***** Material supplied

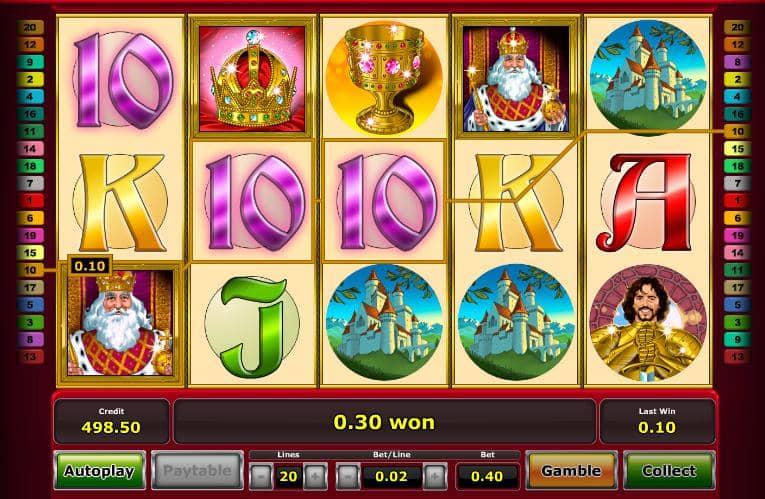
Task: Click the golden crown symbol
Action: click(252, 79)

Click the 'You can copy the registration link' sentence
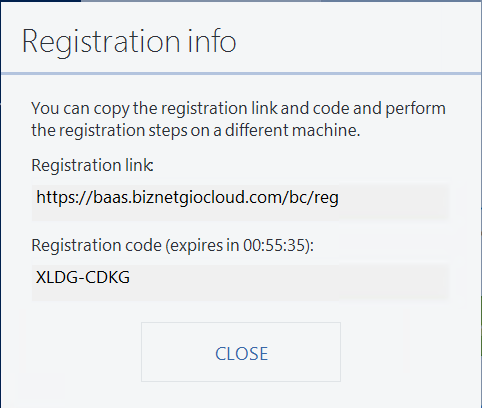click(x=238, y=109)
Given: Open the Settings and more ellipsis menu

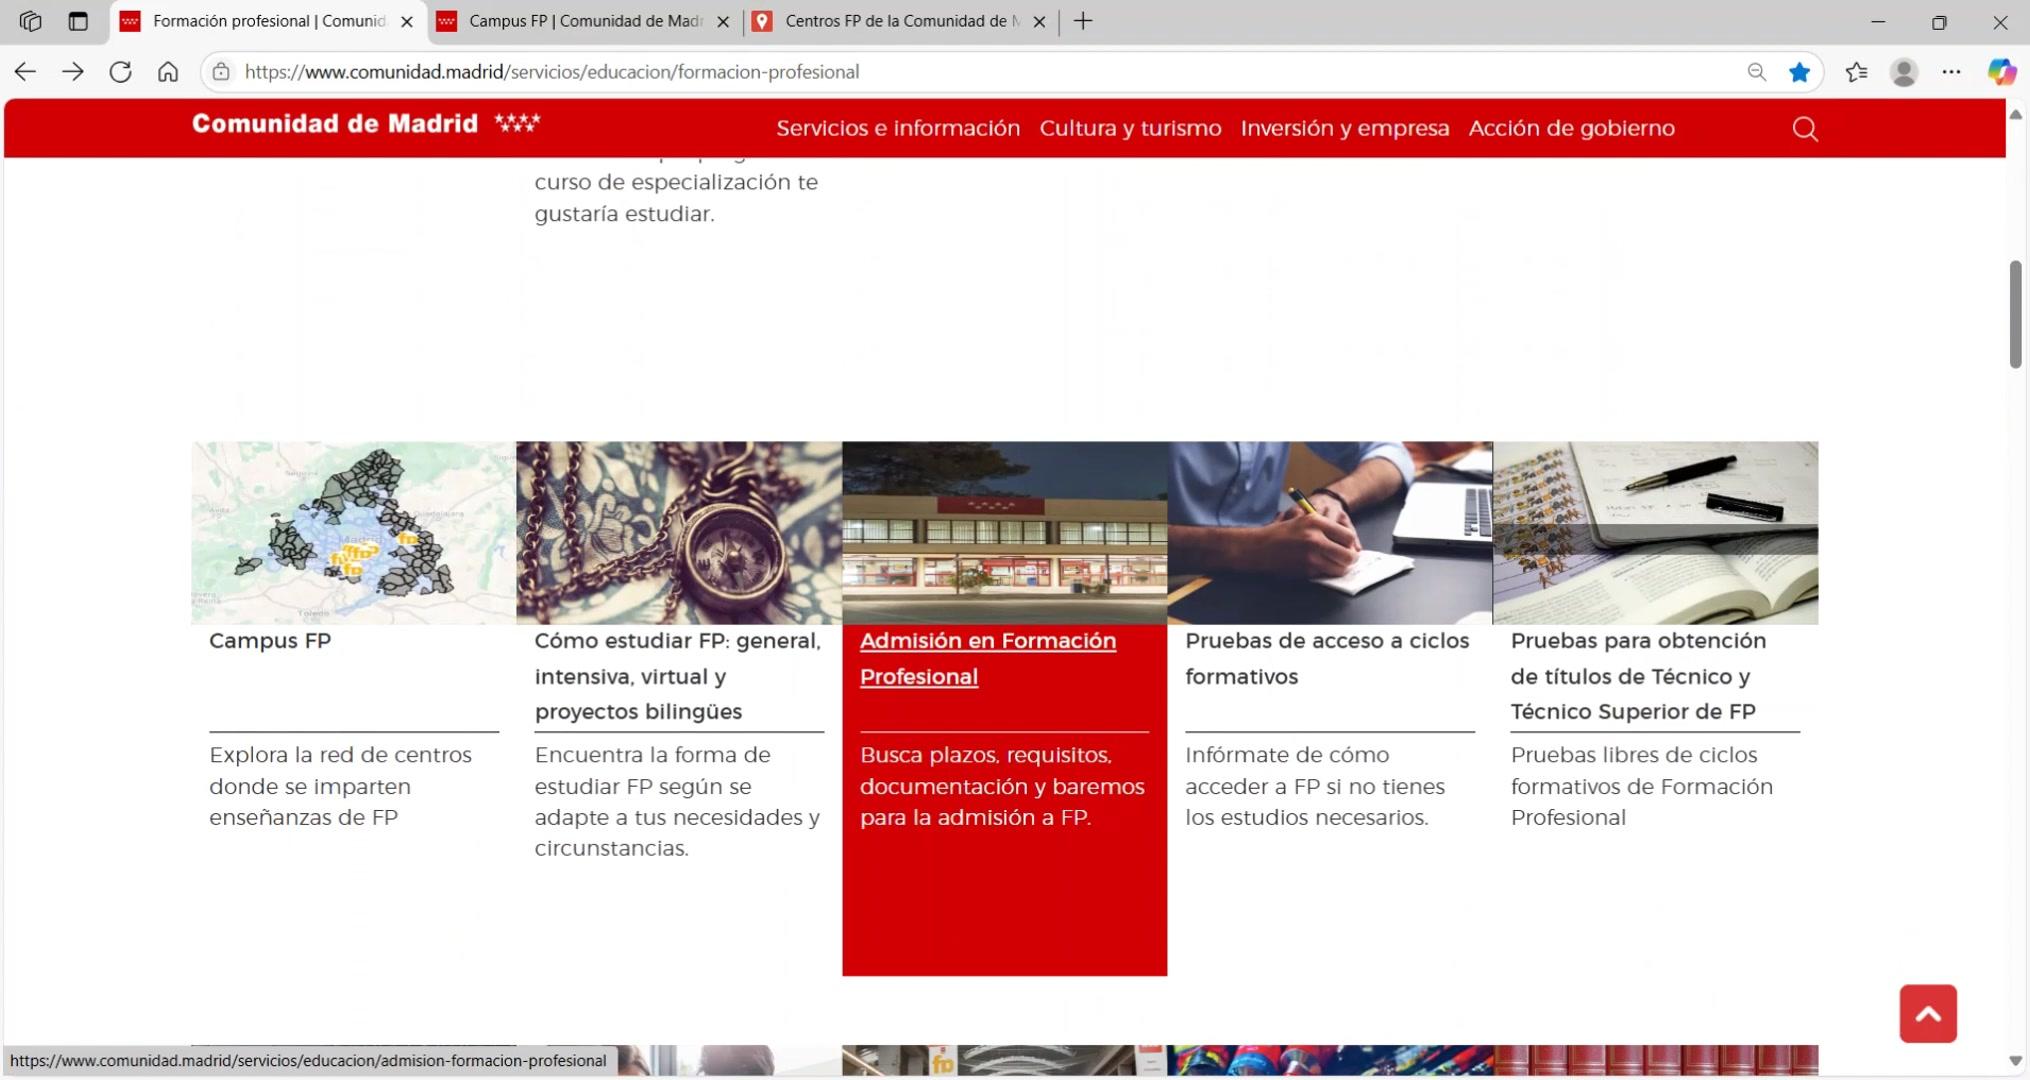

**********

## Stated problem
Copy out every line of the records above word for word, leaving out the pictures.

## The response
Task: Click the golden crown symbol
Action: click(252, 79)

Click the 'You can copy the registration link' sentence
click(x=238, y=109)
Given: Open the Settings and more ellipsis menu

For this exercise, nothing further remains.